Alirocumab batte aferesi nella lotta all’ipercolesterolemia familiare

Presentati oggi i dati dello studio di fase 3 Odissey Escape: un'iniezione sottocutanea settimanale riduce del 75% il ricorso al trattamento con device

Un altro successo nella battaglia contro l’ipercolesterolemia familiare eterozigote (HeFH). Alirocumab, un anticorpo monoclonale umano appartenente alla classe degli inibitori della PCSK9 – la proteina che riduce la disponibilità di recettori LDL sulle cellule epatiche, facendo aumentare la quota correlata di colesterolo nel sangue – ha dimostrato la sua efficacia anche rispetto all’aferesi terapeutica. Era questo l’end point primario dello studio di fase 3 Odissey Escape, i cui risultati sono stati annunciati oggi da Sanofi e Regeneron Pharmaceuticals. Secondo i dati, un’iniezione settimanale sottocutanea di alirocumab (nome commerciale Praluent) ha ridotto del 75 per cento la frequenza dell’aferesi, rispetto al placebo (p <0,00019) e il 63% per cento dei pazienti trattati con alirocumab non è più in aferesi.

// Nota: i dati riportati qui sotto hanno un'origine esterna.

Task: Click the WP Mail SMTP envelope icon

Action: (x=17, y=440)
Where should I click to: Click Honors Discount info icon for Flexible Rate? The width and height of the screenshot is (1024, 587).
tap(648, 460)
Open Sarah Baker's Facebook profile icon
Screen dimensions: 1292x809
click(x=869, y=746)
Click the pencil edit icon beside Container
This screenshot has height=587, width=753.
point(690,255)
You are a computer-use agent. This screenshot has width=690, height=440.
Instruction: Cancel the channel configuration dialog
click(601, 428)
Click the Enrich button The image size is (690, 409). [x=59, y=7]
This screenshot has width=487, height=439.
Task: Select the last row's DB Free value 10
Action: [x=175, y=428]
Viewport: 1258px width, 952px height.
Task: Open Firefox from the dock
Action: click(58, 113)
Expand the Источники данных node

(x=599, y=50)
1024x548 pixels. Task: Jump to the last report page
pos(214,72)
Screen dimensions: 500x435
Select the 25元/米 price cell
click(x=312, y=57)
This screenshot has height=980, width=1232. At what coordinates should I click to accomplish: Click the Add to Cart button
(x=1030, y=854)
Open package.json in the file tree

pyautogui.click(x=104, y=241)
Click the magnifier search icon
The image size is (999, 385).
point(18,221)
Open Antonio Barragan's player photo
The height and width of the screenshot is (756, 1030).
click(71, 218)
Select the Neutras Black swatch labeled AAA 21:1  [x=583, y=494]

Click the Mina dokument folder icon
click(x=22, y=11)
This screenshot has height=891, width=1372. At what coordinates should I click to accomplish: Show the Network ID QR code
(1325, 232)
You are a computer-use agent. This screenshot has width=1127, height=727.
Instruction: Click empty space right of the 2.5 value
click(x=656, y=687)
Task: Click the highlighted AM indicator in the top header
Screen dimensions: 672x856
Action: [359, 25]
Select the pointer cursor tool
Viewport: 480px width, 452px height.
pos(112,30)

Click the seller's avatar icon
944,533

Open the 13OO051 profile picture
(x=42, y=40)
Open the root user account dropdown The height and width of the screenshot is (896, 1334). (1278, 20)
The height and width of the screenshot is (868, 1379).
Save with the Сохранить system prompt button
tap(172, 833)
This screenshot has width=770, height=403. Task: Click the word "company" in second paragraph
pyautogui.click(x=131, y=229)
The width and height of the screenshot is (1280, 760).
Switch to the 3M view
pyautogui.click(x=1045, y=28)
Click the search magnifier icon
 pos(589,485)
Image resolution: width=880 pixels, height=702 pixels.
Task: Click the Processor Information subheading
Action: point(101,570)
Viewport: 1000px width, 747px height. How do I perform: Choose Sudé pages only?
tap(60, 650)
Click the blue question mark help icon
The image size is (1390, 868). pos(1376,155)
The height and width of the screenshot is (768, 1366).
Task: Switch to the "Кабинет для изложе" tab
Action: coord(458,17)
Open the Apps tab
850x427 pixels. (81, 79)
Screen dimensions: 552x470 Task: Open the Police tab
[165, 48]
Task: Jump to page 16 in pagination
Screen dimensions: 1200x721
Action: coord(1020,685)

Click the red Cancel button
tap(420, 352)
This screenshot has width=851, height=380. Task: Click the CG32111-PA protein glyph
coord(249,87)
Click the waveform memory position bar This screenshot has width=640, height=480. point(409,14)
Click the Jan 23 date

Il ricorso all’aferesi è tipico di quella popolazione che non risponde alle statine. “Un sottogruppo di pazienti con ipercolesterolemia familiare eterozigote non è in grado di ridurre sufficientemente il proprio colesterolo LDL e richiede un trattamento regolare aferesi”, ha spiegato detto Jay Edelberg, MD., Ph.D., Responsabile Sviluppo cardiovascolare di Sanofi. “I risultati dimostrano che il trattamento con Praluent può aiutare questi pazienti a diminuire la frequenza o addirittura eliminare la necessità di aferesi.”
L’aferesi terapeutica è un trattamento invasivo (tipo dialisi) e costoso: negli Usa può arrivare fino a 100 mila dollari l’anno per ciascun paziente e in Germania, dove pure i centri sono numerosi e disseminati, fino a 60 mila euro. La sua lunga durata (anche 3 ore) non lo rende una trattamento particolarmente agevole per i pazienti.
Escape è uno dei 14 studi clinici (23.500 pazienti arruolati a regime) del più vasto programma Odissey mirato proprio a testare efficacia e sicurezza a lungo termine di alirocumab.